How the law dictates data gravity in the cloud

I’ve spoken quite a bit to date about the application-centric nature of cloud computing, and how this changes the nature of operations for the enterprise. That’s all well and good, but it should be quickly apparent that there are some constraints out there that limit what options a team has in where to place and run cloud applications.

Sure, we can talk about virtualization platforms, supported operating systems and SLAs (if SLAs even matter). However, I would argue that one of the most critical determinations of the placement of cloud workloads is also one of the weightiest: the law. I’ve called this out before, but I think there are some new elements worth exploring given recent controversy over applicable laws in the European Union and the United States.

Here’s the thing. For the most part, cloud-related laws on the books today or in the works right now are almost entirely about data, and data has “gravity,” as my friend David McCrory has pointed out. This is true in the sense that the more important it is, the more likely services and applications are going to move to the data, rather than vice versa.

As McCrory notes:

Consider Data as if it were a Planet or other object with sufficient mass. As Data accumulates (builds mass) there is a greater likelihood that additional Services and Applications will be attracted to this data. This is the same effect Gravity has on objects around a planet. As the mass or density increases, so does the strength of gravitational pull.

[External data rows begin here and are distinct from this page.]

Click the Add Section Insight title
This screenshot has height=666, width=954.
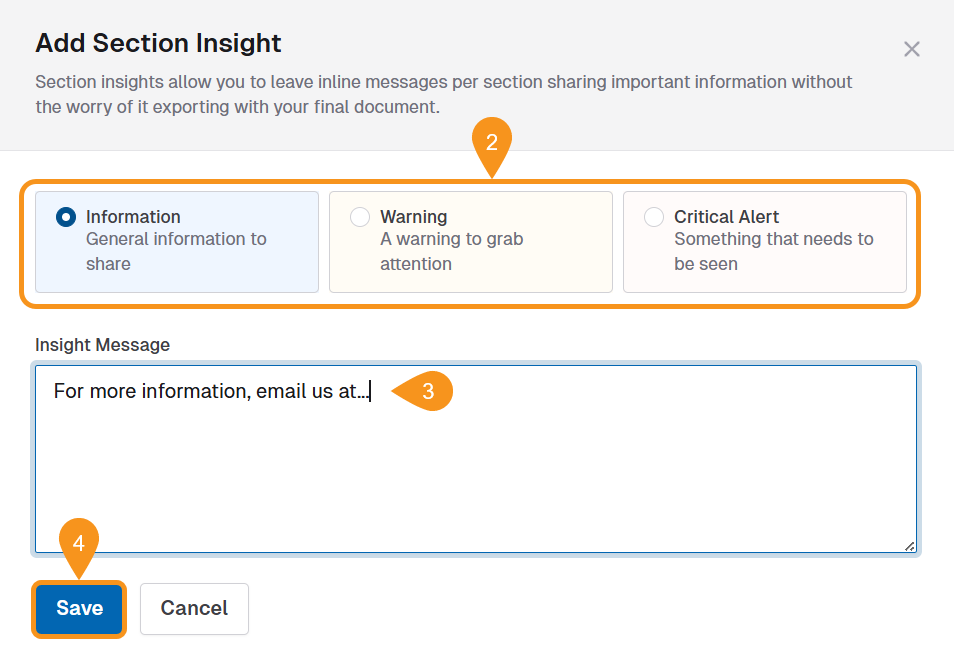coord(158,44)
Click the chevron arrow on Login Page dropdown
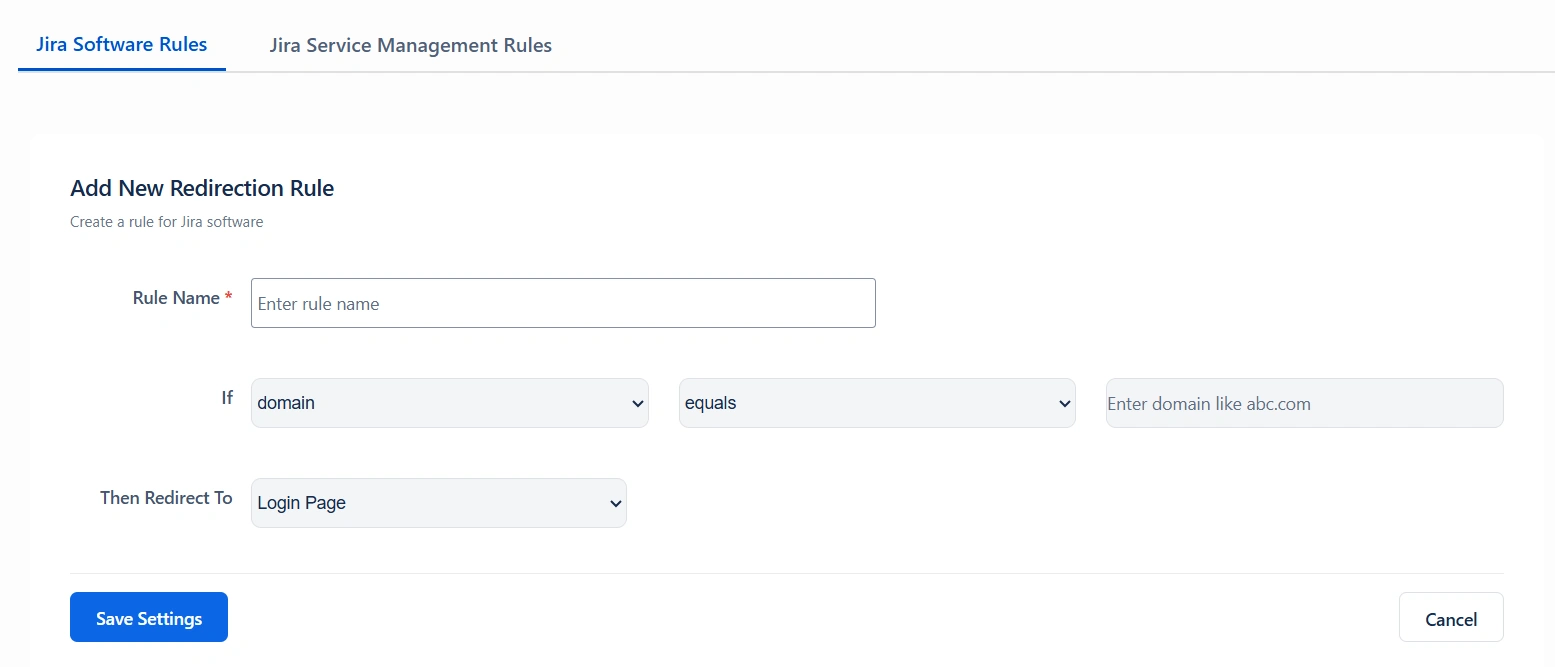This screenshot has width=1555, height=667. [615, 504]
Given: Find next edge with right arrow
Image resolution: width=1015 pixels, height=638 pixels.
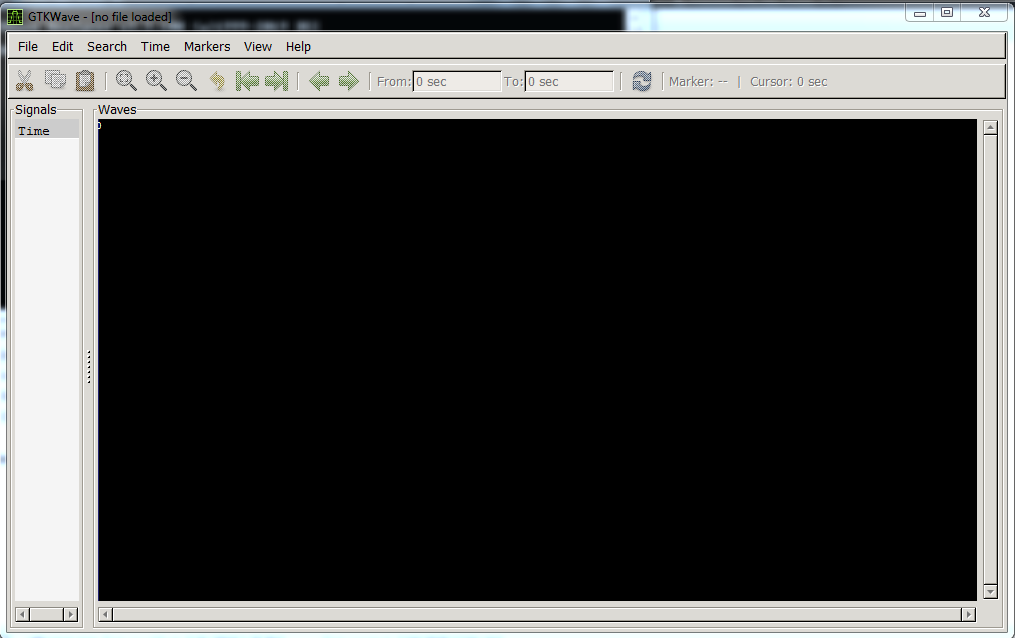Looking at the screenshot, I should [348, 81].
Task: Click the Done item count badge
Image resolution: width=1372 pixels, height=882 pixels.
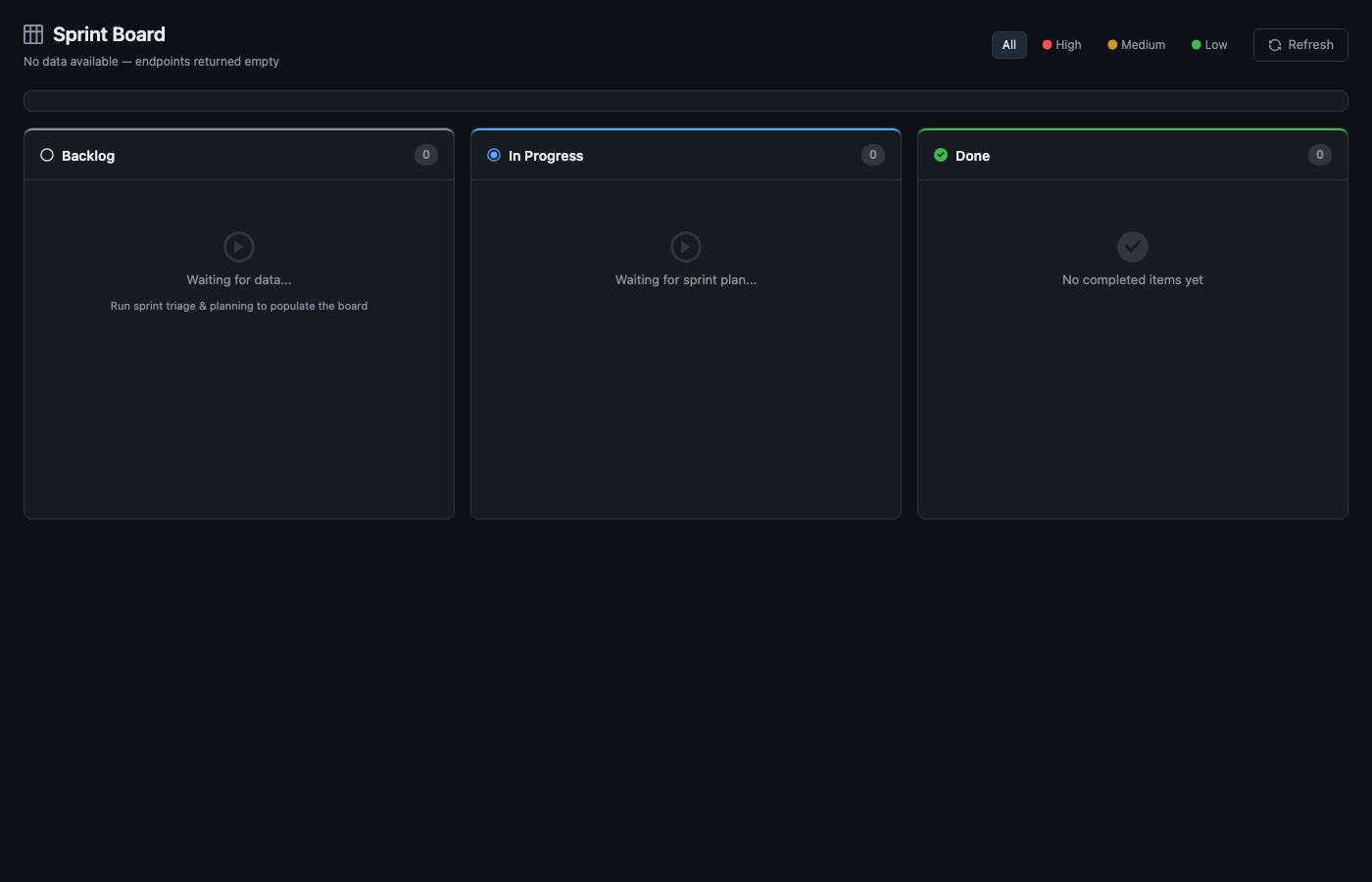Action: click(1320, 155)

As things get closer to the mass, they accelerate toward the mass at an increasingly faster velocity.

Services and Applications can have their own Gravity, but Data is the most massive and dense, therefore it has the most gravity. Data if large enough can be virtually impossible to move.

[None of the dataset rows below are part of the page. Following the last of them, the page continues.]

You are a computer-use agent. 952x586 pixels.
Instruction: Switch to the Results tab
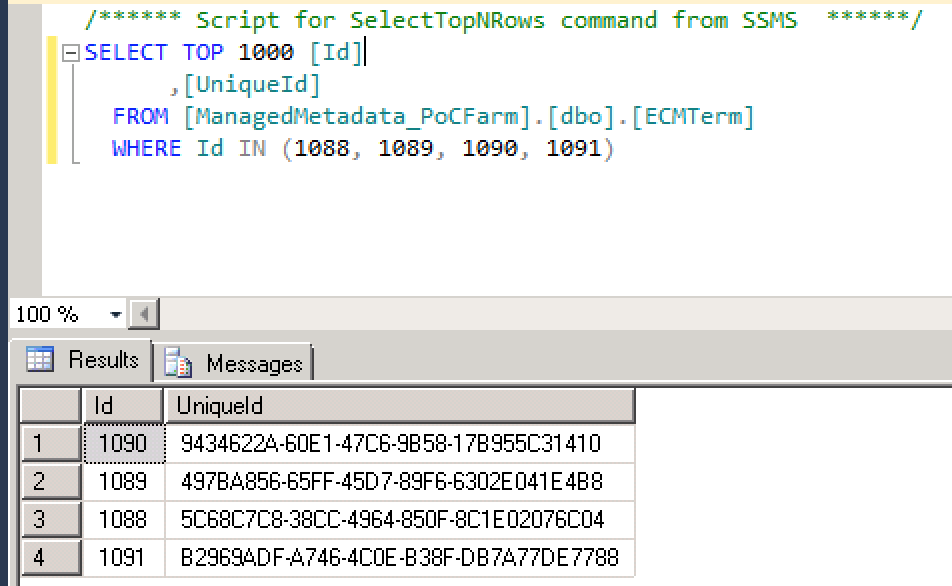(x=82, y=360)
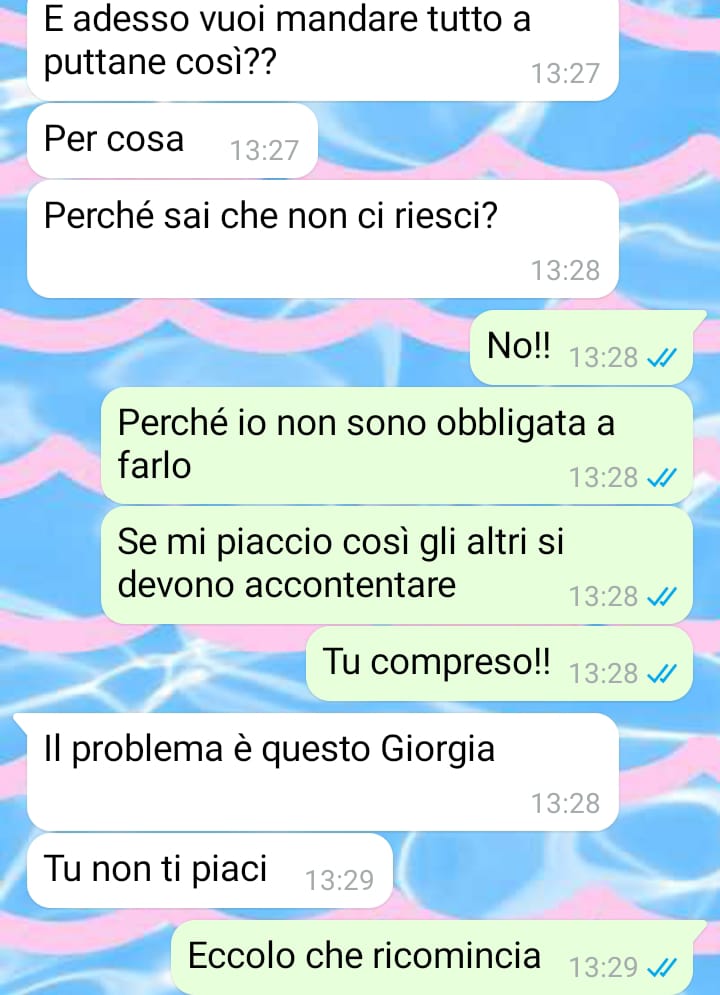Tap the 13:28 timestamp under 'Giorgia' message
720x995 pixels.
(x=565, y=803)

(He has since updated his theory to note that the mass is created by importance, rather than sheer volume, of data. For example, New York Stock Exchange trading data has huge “mass,” and traders routinely build and deploy applications and services as close to that data as possible. U.S. census data is huge, but its importance in most day-to-day activities is relatively less, so people draw census data into applications tied to other, more “important” data.)

So, where does the law fit in? Well, if the law dictates where data can be placed, the the law dictates where that “gravity” will reside, and therefore where workloads will be run to take advantage of that data. You can’t place a workload in a U.S. data center that requires highly personalized data from the EU, or you are breaking the law. So, if you want to “optimize” workload placement, EU law has dictated most of your options.

The irony of all this is that I predicted the importance of the law in the “flow” of applications across the globe in 2008, but it didn’t come to be as I expected. In one of my favorite all-time posts, I wrote:

If law will in fact have such an influence on cloud computing dynamics, it occurs to me that a new cost factor might outshine simple operations when it comes to choosing where to run systems; namely, legality itself. As businesses seek to optimize business processes to deliver the most competitive advantage at the lowest costs, it is quite likely that they will seek out ways to leverage legal loopholes around the world to get around barriers in any one country…

…So, run your registration process in the USA, your banking steps in Switzerland, and your gambling algorithms in the Bahamas. Or, market your child-focused alternative reality game in the US, but collect personal information exclusively on servers in Madagascar. It may still be technically illegal from a US perspective, but who do they prosecute?

It turns out that instead of taking advantage of loopholes and economic advantages in the law, business might find themselves being forced to distribute their applications in specific ways just to stay within the bounds of the same law.

Are there ways out of adherence to data “gravity,” and therefore legal restrictions to workload placement? There may be. Check out McCrory’s follow up post on Defying Data Gravity, for example. But even most of those options are about using distribution to ease the pain of data gravity from a pure technology perspective. They don’t generally address the pain of keeping data within political and legal boundaries while continuing to meet the performance and availability objectives of the users of that data.

As you think about the ways you operate cloud applications, consider the methods you will use to address legal restrictions on data placement, and the related effect that has on application operations. You’ll be way ahead of the game if you do.